Louis-Gabriel, qui a occupé un poste au sein de l’exécutif de son association étudiante, explique que lorsque qu’un contrat de partenariat venait à échéance, son asso contactait à la fois Red Bull et Guru, qui rivalisaient pour les séduire.
«[Les entreprises nous offraient] des caisses gratuites et une rémunération monétaire, toujours dépendamment des places où ils peuvent faire des activations [de marque]», explique-t-il. Une activation de marque peut prendre la forme d’un évènement lors duquel des boissons énergisantes sont servies aux étudiants.
Or, ce n’est pas nécessairement celui qui offre le plus qui remporte la mise.
«On a pris Guru même si Red Bull offrait une compensation monétaire plus grande», affirme Louis-Gabriel. Guru, qui se présente comme biologique et naturel, aurait été retenu parce qu’il plaisait davantage aux étudiants de son programme.
«Guru est beaucoup plus populaire dans les universités que dans les usines manufacturières, par exemple, [...] où Red Bull et Monster sont beaucoup plus populaires que nous», confirme Carl Goyette de Guru en entrevue à 24 heures.
«Mais dans l’université, c’est vraiment notre clientèle et on est la marque numéro 1 au Québec parmi les 18-25 ans», soutient-il
Charles-Étienne reconnaît que Red Bull, la boisson qu’il représentait, pouvait être mal perçue par certains étudiants.
«C’est la job des reps [représentants] de déconstruire un peu les préjugés autour de Red Bull, que c’est la boisson du démon puis ces affaires-là», estime-t-il
@marionbaldisserri Du beau boulot encore @Maëva ⚡️ #givesyouwings #redbull #studentmarketeer ♬ Time Time - Trei Degete
Alcool et boissons énergisantes
Même si Red Bull déconseille sur ses canettes de consommer son produit «en combinaison avec de l’alcool», Charles-Étienne indique n’avoir reçu aucune directive claire ou formation sur l’alcool de l’entreprise.
«Une commandite, mettons, pour des initiations [...], c’est sûr que tu fais un petit message genre de ne pas mélanger, mais après ça, c’est un peu à la discrétion des gens», croit-il.
Chez Guru, le message est beaucoup plus clair, affirme son PDG.
«C’est dans tous nos principes, c’est dans tous nos entraînements de nos ambassadeurs de marque, de nos employés. C’est clair, clair, clair qu’on ne fait jamais la promotion de mélanger les boissons énergisantes avec l’alcool, jamais», assure Carl Goyette
S’il reconnaît que «ça peut être possible» que des Gurus aient été rendues disponibles dans des partys étudiants où de l’alcool était consommé, M. Goyette insiste pour dire que cette façon de faire ne respecte pas les règles mises de l’avant par son entreprise.
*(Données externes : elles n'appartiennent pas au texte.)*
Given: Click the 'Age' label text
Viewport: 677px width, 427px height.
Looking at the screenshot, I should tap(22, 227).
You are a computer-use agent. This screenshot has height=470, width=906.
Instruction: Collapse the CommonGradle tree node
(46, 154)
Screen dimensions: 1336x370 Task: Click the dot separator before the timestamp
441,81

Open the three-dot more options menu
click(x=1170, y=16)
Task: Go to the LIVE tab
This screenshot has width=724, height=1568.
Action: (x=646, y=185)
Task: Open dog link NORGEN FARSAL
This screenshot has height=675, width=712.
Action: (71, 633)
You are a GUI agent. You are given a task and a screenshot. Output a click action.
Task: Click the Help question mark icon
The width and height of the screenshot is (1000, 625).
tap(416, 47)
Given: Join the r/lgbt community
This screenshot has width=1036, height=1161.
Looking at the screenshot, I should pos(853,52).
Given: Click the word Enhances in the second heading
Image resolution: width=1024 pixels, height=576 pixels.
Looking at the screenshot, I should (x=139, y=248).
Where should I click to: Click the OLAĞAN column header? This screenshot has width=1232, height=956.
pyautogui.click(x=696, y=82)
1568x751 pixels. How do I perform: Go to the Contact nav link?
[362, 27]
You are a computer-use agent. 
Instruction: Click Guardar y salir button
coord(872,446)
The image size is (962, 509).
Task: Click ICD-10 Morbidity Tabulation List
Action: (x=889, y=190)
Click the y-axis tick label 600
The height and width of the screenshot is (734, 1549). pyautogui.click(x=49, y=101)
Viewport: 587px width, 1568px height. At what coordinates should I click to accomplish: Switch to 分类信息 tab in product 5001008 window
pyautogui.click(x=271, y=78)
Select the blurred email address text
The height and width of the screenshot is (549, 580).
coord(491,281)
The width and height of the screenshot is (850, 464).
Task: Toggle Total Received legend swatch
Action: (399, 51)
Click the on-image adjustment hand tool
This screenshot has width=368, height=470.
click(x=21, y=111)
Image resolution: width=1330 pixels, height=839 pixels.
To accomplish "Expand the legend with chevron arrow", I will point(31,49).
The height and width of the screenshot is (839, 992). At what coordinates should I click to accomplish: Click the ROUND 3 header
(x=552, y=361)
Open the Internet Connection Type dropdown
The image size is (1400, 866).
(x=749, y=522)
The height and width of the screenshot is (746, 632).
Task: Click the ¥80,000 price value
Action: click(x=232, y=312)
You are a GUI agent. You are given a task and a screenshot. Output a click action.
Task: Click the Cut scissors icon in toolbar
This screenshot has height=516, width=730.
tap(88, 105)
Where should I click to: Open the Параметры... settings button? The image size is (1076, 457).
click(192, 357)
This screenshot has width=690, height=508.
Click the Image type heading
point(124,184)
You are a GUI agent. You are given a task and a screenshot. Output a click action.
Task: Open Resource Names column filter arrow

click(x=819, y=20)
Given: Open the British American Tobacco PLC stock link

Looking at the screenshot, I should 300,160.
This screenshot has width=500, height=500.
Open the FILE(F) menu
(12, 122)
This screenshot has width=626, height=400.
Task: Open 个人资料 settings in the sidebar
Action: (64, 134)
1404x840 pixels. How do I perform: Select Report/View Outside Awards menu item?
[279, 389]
«Ça peut être l’initiative d’un étudiant, mais ce n’est pas l’initiative d’un employé de Guru.»
Du côté de Red Bull, Charles-Étienne estime que de faire la promotion du produit dans un contexte où de l’alcool est consommé est «quand même accepté au sein de l’entreprise».
Selon lui, Red Bull peut même aider des associations étudiantes à avoir des rabais dans des bars où le produit est distribué.
Au moment de mettre en ligne ce texte, Red Bull n’avait pas donné suite à nos demandes d’entrevue.
Alcool et boisson énergisante: un mix dangereux?
Mélanger alcool et boissons énergisantes aurait pour conséquence de camoufler les effets de l’alcool, précise la nutritionniste Stéphanie Côté.
«Ça peut entraver nos réflexes, notre prise de décision, notre logique. Ça peut nous amener à avoir des comportements qu’on n’aurait pas en temps normal», explique-t-elle.
*Son prénom a été modifié pour préserver l’anonymat.